You are viewing a plain text version of this content. The canonical link for it is here.
Posted to dev@avro.apache.org by "Vivek Nadkarni (JIRA)" <ji...@apache.org> on 2012/05/14 10:13:49 UTC
[jira] [Created] (AVRO-1088) Avro-C - Add performance tests for
schema resolution and arrays.
Vivek Nadkarni created AVRO-1088:
------------------------------------
Summary: Avro-C - Add performance tests for schema resolution and arrays.
Key: AVRO-1088
URL: https://issues.apache.org/jira/browse/AVRO-1088
Project: Avro
Issue Type: Improvement
Components: c
Affects Versions: 1.7.0
Environment: Ubuntu Linux 11.10
Reporter: Vivek Nadkarni
Fix For: 1.7.0
The current performance test in Avro-C measures the performance while
reading and writing of Avro values using a complex record schema,
which does not contain any arrays.
We add tests to measure the performance for simple and nested
arrays. We also replicate all tests to measure the performance of the
schema resolution using a resolved reader and a resolved writer.

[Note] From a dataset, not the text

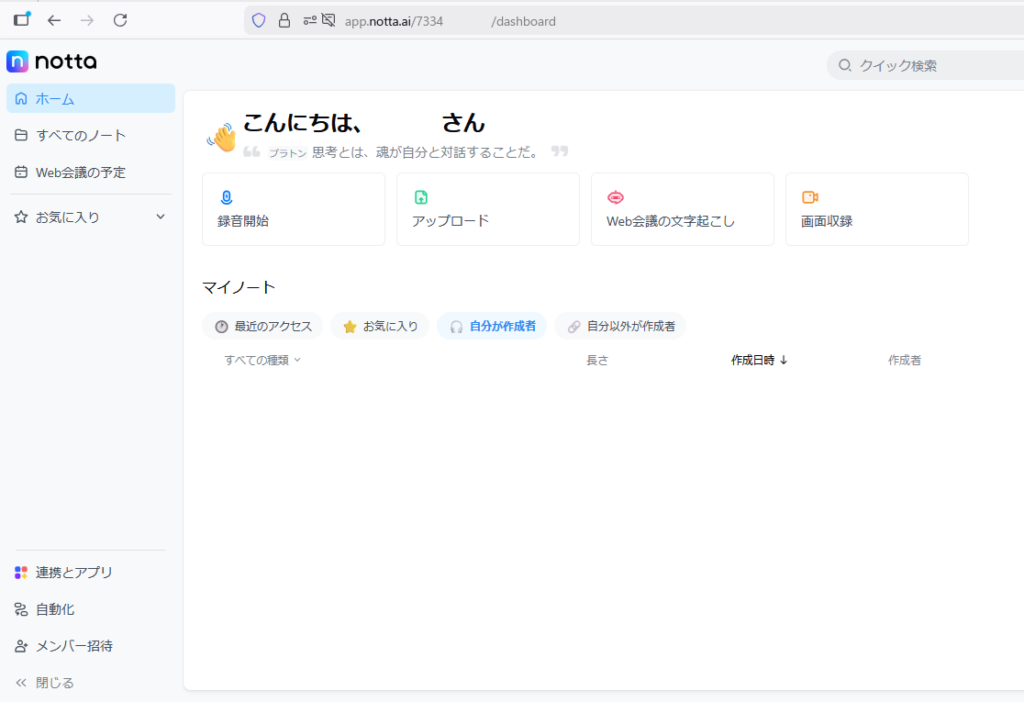
Task: Select the お気に入り star filter chip
Action: (380, 326)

Specifically we add the following performance tests:
Nested Record
1. Replicating the test "nested record value by index", using a helper
function. Using helper functions adds a little overhead, but it
allows us to test various schemas, as well as different modes of
schema resolution much more easily.
2. Using a resolved writer to resolve between (identical) reader and
writer schemas, while reading a complex record.
3. Using a resolved reader to resolve between (identical) reader and
writer schemas, while writing a complex record.
Simple Array
4. Test the performance for reading and writing a simple array.

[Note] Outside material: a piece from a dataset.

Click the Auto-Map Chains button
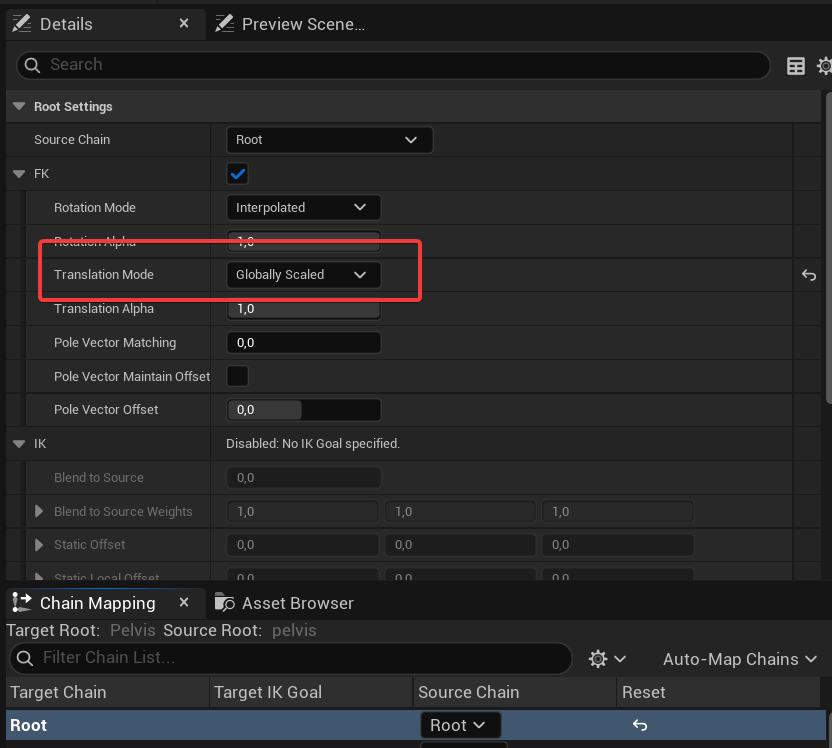This screenshot has width=832, height=748. (x=739, y=659)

5. Using a resolved writer to resolve between (identical) reader and
writer schemas, while reading a simple array.
6. Using a resolved reader to resolve between (identical) reader and
writer schemas, while writing a simple array.
Nested Array
7. Test the performance for reading and writing a nested array.
8. Using a resolved writer to resolve between (identical) reader and
writer schemas, while reading a nested array.

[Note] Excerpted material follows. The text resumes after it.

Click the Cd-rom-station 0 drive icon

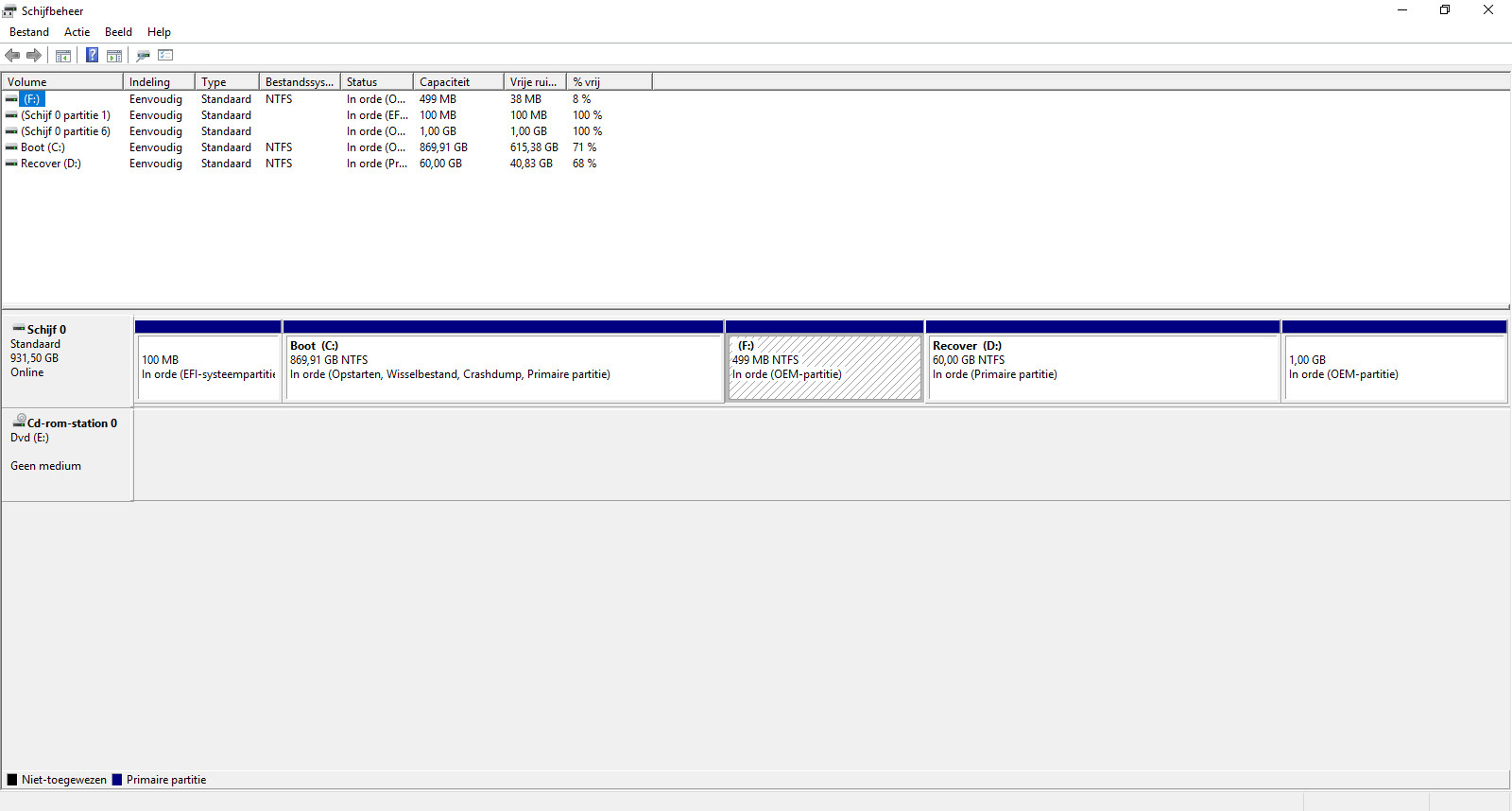coord(19,421)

9. Using a resolved reader to resolve between (identical) reader and
writer schemas, while writing a nested array.
Additionally we fix a minor bug:
1. The return value of avro_value_equal_fast() was not being
tested. Test this return value, and fail if it is FALSE.
--
This message is automatically generated by JIRA.
If you think it was sent incorrectly, please contact your JIRA administrators: https://issues.apache.org/jira/secure/ContactAdministrators!default.jspa
For more information on JIRA, see: http://www.atlassian.com/software/jira
[jira] [Updated] (AVRO-1088) Avro-C - Add performance tests for
schema resolution and arrays.
Posted by "Vivek Nadkarni (JIRA)" <ji...@apache.org>.
[ https://issues.apache.org/jira/browse/AVRO-1088?page=com.atlassian.jira.plugin.system.issuetabpanels:all-tabpanel ]
Vivek Nadkarni updated AVRO-1088:
---------------------------------
Status: Patch Available (was: Open)
I ran the performance tests and got the results appended below.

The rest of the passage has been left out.